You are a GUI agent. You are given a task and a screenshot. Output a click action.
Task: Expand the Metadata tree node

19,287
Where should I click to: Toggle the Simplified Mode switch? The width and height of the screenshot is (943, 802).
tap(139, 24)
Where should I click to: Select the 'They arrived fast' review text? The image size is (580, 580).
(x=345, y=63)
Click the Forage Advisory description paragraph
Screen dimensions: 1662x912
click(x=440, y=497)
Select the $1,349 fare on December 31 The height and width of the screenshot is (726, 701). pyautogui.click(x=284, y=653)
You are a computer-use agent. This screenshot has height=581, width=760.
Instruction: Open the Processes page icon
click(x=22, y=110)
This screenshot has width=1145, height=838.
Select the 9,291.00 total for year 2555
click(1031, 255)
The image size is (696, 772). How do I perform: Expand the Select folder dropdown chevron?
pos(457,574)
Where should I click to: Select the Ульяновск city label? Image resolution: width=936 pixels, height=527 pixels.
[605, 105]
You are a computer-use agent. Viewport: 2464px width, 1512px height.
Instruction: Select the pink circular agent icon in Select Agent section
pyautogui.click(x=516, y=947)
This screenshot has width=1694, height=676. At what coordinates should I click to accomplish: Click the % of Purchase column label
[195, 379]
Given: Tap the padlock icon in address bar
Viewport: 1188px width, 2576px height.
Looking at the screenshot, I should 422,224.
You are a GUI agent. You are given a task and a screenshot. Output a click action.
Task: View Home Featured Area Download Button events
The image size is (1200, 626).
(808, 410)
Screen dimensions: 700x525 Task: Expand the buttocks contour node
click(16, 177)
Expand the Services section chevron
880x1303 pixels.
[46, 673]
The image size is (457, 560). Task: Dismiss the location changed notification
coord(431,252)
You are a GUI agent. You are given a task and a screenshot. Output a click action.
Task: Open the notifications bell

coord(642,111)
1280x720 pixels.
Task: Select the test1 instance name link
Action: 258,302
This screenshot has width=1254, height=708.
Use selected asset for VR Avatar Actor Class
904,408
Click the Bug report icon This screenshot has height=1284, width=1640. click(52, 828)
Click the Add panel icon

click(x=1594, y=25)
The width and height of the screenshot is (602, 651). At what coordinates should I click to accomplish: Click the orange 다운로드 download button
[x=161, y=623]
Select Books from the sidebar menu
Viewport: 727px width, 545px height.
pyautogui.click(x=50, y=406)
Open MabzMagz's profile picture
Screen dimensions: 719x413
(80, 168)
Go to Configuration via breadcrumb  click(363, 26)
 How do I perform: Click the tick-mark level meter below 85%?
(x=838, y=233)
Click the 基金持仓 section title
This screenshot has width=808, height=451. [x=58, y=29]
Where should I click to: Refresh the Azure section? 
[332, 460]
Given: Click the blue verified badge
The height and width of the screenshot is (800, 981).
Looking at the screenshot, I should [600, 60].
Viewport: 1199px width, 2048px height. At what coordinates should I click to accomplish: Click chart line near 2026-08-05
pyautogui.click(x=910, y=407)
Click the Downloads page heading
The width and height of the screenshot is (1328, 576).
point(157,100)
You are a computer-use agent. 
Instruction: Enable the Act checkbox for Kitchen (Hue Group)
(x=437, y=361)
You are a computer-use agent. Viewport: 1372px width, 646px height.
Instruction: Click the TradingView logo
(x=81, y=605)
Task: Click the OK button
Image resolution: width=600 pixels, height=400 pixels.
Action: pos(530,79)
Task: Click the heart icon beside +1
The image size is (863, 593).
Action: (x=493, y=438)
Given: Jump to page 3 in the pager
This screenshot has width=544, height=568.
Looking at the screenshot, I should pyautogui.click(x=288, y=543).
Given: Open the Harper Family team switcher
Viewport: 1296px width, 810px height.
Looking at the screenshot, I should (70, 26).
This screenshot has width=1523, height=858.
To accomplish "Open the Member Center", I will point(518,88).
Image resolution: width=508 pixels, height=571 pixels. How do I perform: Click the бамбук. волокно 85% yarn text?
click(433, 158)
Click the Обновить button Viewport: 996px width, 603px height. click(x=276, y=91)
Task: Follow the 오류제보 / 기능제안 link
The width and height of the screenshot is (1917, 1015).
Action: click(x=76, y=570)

▬▬▬▬▬▬▬▬▬▬

Find the lines of the material that contain the word "computer" and report only how many there are.

4